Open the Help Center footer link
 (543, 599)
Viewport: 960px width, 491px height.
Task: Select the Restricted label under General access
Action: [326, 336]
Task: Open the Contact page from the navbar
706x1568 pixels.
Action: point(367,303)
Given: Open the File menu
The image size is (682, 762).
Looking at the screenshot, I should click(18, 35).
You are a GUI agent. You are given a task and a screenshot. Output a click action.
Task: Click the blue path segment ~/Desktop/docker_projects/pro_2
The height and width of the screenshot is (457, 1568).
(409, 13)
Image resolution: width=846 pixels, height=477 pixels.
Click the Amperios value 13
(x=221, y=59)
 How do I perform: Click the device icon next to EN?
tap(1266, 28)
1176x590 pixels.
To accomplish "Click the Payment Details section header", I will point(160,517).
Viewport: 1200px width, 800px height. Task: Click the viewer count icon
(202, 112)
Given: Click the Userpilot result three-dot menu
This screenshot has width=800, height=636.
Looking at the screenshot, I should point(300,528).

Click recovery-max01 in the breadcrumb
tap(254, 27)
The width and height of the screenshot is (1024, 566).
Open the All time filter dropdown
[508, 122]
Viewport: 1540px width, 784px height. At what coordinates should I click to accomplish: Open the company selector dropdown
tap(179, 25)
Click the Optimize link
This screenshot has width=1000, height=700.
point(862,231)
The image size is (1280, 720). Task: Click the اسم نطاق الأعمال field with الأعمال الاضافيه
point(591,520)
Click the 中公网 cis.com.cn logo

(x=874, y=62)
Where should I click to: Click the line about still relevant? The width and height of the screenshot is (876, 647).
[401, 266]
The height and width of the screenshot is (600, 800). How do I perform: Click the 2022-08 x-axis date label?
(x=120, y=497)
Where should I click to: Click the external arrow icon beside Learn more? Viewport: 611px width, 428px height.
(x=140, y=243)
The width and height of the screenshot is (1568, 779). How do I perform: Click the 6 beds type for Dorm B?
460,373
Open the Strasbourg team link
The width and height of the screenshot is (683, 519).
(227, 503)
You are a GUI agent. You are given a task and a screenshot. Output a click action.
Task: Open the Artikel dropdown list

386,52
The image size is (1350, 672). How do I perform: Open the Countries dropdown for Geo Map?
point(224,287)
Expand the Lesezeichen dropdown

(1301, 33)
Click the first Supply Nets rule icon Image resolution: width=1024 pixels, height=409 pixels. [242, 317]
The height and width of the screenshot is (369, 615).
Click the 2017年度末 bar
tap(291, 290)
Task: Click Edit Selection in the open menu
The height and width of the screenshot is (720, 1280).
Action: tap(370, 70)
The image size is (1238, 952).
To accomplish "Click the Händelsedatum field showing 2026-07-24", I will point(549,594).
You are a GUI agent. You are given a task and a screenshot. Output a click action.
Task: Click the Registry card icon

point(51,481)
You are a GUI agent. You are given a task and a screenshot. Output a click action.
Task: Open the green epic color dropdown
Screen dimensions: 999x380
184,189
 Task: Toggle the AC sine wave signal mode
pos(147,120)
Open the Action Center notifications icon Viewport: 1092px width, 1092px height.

************

Wherever a line of the entries holds the string "resolution", copy that line.

Expected output:
Image resolution: width=846 pixels, height=477 pixels.
Click the first Supply Nets rule icon Image resolution: width=1024 pixels, height=409 pixels. [242, 317]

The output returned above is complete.